**** Provided records

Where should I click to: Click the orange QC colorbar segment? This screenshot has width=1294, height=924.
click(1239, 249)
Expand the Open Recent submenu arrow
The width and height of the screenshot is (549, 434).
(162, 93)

********

• _Exercise_:
Return the listing in full, exactly.

• _Solution for this task_:
Where should I click to: Click the orange QC colorbar segment? This screenshot has width=1294, height=924.
click(1239, 249)
Expand the Open Recent submenu arrow
The width and height of the screenshot is (549, 434).
(162, 93)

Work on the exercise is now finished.